On Wed, 2002-08-07 at 16:32, Jan Hudec wrote:
> What I do is create a unix socket in /tmp and wait for clients to
> connect in. The program removes the socket dentry when it shuts down,
> but it sometimes crashes and the socket remains there.
>
> Is there some reason the socket should remain unless explicitely
> removed?

Thats what is supposed to happen. If its dead then in your server you
can remove it and create a new one.

2002-08-07 15:52:28

by Matti Aarnio

[permalink] [raw]
Subject: Re: UNIX domain socket hanging around when not closed

On Wed, Aug 07, 2002 at 05:32:51PM +0200, Jan Hudec wrote:
> Hello,
>
> I have a (possibly stupid) question. Is it OK, that dentries created by
> binding unix-domain sockets remain in filesystem?

That is the classical behaviour, possibly because of tradition
where they relate to named pipes created with mknod(1) command.

http://www.ecst.csuchico.edu/~beej/guide/ipc/usock.html

> What I do is create a unix socket in /tmp and wait for clients to
> connect in. The program removes the socket dentry when it shuts down,
> but it sometimes crashes and the socket remains there.
>
> Is there some reason the socket should remain unless explicitely
> removed?

Traditional is also to unlink() the socket name just prior
to bind(3):ing it just in case there is a left-over entity
with that name.


The object name (it is NAMED entity, after all) space is
filesystem name space. I don't see any reason why not:

- There could pre-exist the named socket (at a R/O
filesystem), and no new name needs to be allocated
in the filesystem for it.

- The entire named entity would not be allowed to
exist purely in VFS space, that is: creation wise
the permission verification could ignore location
directory being on a read/only file system, and
just use directory permissions. (Questions about
memory expenditure, etc. all kinds of trade-offs.)

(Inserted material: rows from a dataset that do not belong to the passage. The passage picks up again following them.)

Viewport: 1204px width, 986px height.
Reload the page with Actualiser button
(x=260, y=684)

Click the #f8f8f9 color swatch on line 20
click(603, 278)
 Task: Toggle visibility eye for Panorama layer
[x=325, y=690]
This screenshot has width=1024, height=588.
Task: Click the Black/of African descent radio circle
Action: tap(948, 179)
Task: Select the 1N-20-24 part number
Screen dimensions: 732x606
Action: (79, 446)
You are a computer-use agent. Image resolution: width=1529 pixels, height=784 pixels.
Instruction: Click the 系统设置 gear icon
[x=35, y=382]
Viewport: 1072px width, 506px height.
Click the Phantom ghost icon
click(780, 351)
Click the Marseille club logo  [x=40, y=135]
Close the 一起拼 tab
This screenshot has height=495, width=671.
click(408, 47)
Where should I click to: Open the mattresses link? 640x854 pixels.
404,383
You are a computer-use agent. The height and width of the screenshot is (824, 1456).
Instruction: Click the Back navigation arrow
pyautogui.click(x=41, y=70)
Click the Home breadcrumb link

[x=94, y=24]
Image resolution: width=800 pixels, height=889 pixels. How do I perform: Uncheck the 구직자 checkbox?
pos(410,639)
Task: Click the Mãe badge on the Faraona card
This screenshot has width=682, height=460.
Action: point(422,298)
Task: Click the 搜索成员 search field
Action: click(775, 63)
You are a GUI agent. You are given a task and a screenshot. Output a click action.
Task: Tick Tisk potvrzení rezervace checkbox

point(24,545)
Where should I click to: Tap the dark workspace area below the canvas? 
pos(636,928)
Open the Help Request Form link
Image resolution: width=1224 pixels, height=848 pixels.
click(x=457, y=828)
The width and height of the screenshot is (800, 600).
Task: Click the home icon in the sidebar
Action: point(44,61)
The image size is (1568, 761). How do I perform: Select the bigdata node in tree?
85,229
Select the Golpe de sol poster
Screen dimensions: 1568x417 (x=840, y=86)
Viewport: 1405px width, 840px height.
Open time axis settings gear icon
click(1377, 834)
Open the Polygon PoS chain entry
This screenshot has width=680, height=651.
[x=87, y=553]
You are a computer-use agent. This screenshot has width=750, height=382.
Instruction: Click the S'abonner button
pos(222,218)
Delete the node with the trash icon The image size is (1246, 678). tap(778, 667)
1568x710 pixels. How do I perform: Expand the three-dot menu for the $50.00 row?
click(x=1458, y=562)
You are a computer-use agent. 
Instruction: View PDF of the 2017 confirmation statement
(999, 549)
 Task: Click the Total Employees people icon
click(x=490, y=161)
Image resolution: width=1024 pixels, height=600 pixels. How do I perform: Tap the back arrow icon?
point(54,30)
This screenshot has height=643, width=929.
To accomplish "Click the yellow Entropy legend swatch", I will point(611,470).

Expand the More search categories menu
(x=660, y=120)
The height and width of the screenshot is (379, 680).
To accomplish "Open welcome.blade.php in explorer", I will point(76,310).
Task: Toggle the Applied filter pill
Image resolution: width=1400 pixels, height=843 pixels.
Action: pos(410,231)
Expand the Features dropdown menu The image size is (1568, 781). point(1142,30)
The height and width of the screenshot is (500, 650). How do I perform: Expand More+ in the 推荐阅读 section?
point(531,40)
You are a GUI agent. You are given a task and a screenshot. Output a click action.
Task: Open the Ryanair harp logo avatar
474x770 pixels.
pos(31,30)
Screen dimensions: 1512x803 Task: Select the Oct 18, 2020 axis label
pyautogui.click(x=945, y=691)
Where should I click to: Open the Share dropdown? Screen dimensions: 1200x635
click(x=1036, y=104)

What the new POSIX writes about the issue, that I haven't
yet looked into.

> Jan 'Bulb' Hudec <[email protected]>

/Matti Aarnio

2002-08-07 16:22:32

by Alan

[permalink] [raw]
Subject: Re: UNIX domain socket hanging around when not closed

On Wed, 2002-08-07 at 16:56, Matti Aarnio wrote:
> - There could pre-exist the named socket (at a R/O
> filesystem), and no new name needs to be allocated
> in the filesystem for it.
>
> - The entire named entity would not be allowed to
> exist purely in VFS space, that is: creation wise
> the permission verification could ignore location
> directory being on a read/only file system, and
> just use directory permissions. (Questions about
> memory expenditure, etc. all kinds of trade-offs.)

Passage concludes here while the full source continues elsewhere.